_TASK INSTRUCTIONS_: Your response should consist solely of the lines from the one containing "The width and height of the screenshot is (515, 481)." through the end of the data, copied exactly.

(Saved entries)
_ _ _ _ _
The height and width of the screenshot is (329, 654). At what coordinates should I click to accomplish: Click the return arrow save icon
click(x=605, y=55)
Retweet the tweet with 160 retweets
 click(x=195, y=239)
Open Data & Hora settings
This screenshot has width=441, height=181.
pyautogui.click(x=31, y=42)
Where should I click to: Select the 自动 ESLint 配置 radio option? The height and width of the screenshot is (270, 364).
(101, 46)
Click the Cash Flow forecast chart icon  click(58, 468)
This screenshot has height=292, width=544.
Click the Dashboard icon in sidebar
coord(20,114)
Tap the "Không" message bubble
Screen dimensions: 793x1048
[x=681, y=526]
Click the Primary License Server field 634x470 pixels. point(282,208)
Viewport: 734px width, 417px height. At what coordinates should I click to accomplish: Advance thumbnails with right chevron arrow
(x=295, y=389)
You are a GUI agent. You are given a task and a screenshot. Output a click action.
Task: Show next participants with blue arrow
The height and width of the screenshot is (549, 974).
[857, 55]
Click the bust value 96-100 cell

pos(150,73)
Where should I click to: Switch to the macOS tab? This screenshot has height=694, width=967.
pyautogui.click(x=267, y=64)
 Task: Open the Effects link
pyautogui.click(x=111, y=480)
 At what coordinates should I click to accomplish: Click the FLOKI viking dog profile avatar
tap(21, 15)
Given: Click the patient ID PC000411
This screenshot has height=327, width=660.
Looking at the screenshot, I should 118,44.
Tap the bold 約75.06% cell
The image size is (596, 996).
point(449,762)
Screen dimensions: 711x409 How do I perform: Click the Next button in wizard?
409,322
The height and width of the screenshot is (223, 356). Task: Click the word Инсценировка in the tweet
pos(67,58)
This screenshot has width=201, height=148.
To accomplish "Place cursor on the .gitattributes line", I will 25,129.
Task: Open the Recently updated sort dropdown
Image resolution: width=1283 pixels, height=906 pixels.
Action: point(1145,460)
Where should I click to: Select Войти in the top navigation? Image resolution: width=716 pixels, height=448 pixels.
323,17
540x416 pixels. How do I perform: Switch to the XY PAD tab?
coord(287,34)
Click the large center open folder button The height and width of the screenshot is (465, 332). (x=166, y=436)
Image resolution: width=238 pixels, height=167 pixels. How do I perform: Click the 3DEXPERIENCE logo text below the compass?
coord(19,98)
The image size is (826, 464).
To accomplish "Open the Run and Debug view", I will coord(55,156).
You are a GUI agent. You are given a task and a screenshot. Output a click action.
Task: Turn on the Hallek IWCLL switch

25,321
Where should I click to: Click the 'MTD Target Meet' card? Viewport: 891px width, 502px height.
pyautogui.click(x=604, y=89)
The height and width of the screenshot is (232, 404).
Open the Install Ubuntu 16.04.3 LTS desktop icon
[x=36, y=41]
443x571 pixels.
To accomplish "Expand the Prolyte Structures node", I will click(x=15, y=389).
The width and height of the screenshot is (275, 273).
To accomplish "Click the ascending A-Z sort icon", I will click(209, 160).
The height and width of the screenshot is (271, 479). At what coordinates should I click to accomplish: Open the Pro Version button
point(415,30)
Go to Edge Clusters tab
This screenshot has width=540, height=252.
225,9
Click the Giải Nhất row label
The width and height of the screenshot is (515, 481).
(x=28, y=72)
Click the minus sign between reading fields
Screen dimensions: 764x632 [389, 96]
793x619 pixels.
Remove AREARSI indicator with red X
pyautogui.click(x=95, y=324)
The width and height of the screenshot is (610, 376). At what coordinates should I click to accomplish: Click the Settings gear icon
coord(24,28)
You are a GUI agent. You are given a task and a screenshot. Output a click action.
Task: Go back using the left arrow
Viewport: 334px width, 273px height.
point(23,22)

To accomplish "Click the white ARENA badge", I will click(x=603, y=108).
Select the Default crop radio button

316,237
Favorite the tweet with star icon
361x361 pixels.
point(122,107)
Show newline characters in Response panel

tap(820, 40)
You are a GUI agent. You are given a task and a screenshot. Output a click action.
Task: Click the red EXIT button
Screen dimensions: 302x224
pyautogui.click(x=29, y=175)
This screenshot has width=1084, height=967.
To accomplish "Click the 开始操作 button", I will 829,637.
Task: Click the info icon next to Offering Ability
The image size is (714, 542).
_ _ _ _ _
_COMPLETED EXERCISE_:
The width and height of the screenshot is (515, 481).
(x=28, y=72)
Click the minus sign between reading fields
Screen dimensions: 764x632 [389, 96]
793x619 pixels.
Remove AREARSI indicator with red X
pyautogui.click(x=95, y=324)
The width and height of the screenshot is (610, 376). At what coordinates should I click to accomplish: Click the Settings gear icon
coord(24,28)
You are a GUI agent. You are given a task and a screenshot. Output a click action.
Task: Go back using the left arrow
Viewport: 334px width, 273px height.
point(23,22)

To accomplish "Click the white ARENA badge", I will click(x=603, y=108).
Select the Default crop radio button

316,237
Favorite the tweet with star icon
361x361 pixels.
point(122,107)
Show newline characters in Response panel

tap(820, 40)
You are a GUI agent. You are given a task and a screenshot. Output a click action.
Task: Click the red EXIT button
Screen dimensions: 302x224
pyautogui.click(x=29, y=175)
This screenshot has width=1084, height=967.
To accomplish "Click the 开始操作 button", I will 829,637.
Task: Click the info icon next to Offering Ability
The image size is (714, 542).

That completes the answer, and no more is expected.